Benoit Steelpan Academy Expands Reach With International Fellowship
Education is often an expensive option for those looking to expand their knowledge. The same can be said of traveling, which provides great knowledge in its own way. But what if you could combine the two, cost free?
Young Leaders of the Americas is such an option, a fellowship program offered by the U.S. government to allow young entrepreneurs from Latin and Caribbean countries to travel to the U.S. and receive an education while doing it.
To help gain the knowledge that would help him to grow his own business, Brian Benoit, owner of the Benoit Academy of Steelpan, which sells an educational steelpan curriculum and teaching pacakge to schools, applied for the fellowship and was one of only 228 out of 4,000 applicants chosen to partake in the tour.

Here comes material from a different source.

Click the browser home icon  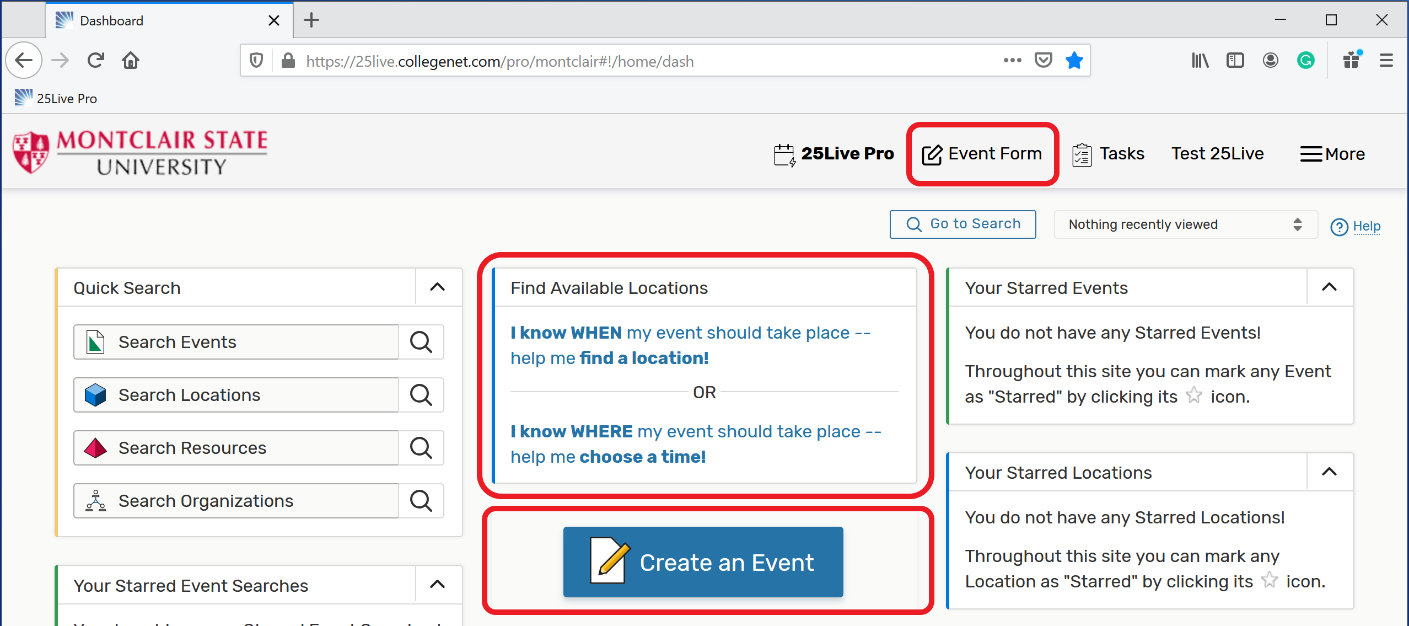130,61
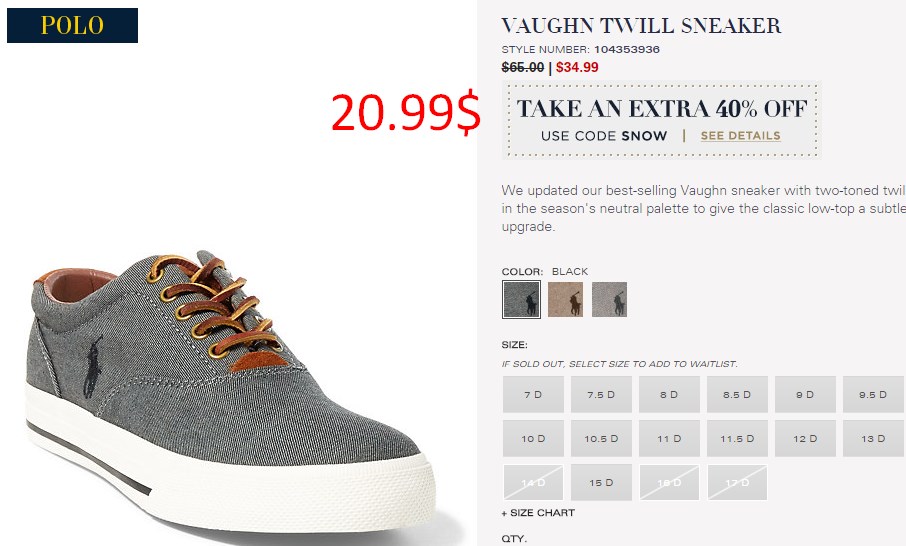906x546 pixels.
Task: Select size 7 D
Action: click(533, 395)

“I’m part of several incubators in Trinidad. I never believed my business with steelpan could go into a program like this,” Benoit said. “I did online interviews and submitted a business plan. Then I got an email that I was a finalist. For the first time I left Trinidad and Tobago. Five of us from Trinidad went to the program.”
The first stop was a summit in Dallas, Texas. There, the group learned about business development, meeting investors and how to do a pitch in front of those investors.
“The whole idea was how do we get our products in different countries as well. I worked with an organization called art street. They do visual arts, web development,” Benoit said. “What was interesting for me is I looked into what they were doing and saw an idea I could introduce. I partnered with the Steelpan Collective in Denver and worked with Pan Lara and Pan Cafe (the Cultural Academy For Excellence) in Washington D.C. We started a group called Steelpan Global where we can start different educational campuses around the world and allow anyone to sell their products on the platform.”
After touring the country for six weeks, the tour ended with a summit in Washington D.C. where the group was awarded with certificates. Fellows were then asked to create an action plan and implement the plan once they returned home. Due to how steelpan is viewed in his homeland, Benoit found this would be easier said than done.
“A lot of people in Trinidad see steelpan as this instrument that came out of a rural community and anything about it is just related to Panorama. They don’t look at the educational aspects and how to implement it globally,” Benoit said. “I’m just grateful that people saw the value of it on the trip. I saw people learn a song that had never played the instrument before. People in the Latin American community don’t know what steelpan is. But after seeing their reaction, it’s clear that it’s something that they enjoy hearing.”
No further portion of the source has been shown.